*Task to complete*. Pick out every line in the records that contains the word "width" and copy each one as it appears.

*The input*.
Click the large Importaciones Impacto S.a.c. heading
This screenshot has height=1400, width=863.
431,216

---

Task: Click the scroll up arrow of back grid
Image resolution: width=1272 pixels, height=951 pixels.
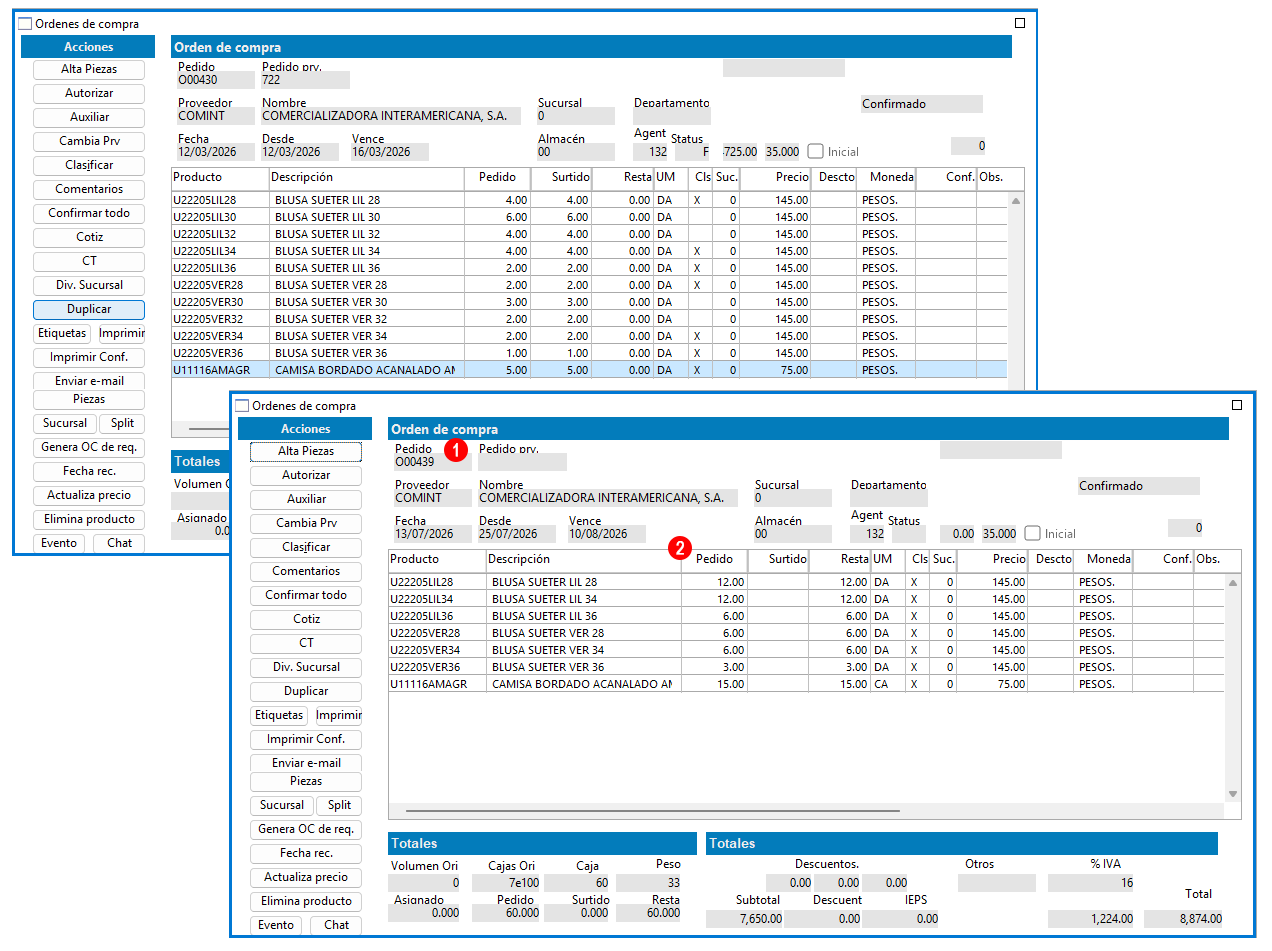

*Result of this task*.
This screenshot has height=1400, width=863.
Image resolution: width=1272 pixels, height=951 pixels.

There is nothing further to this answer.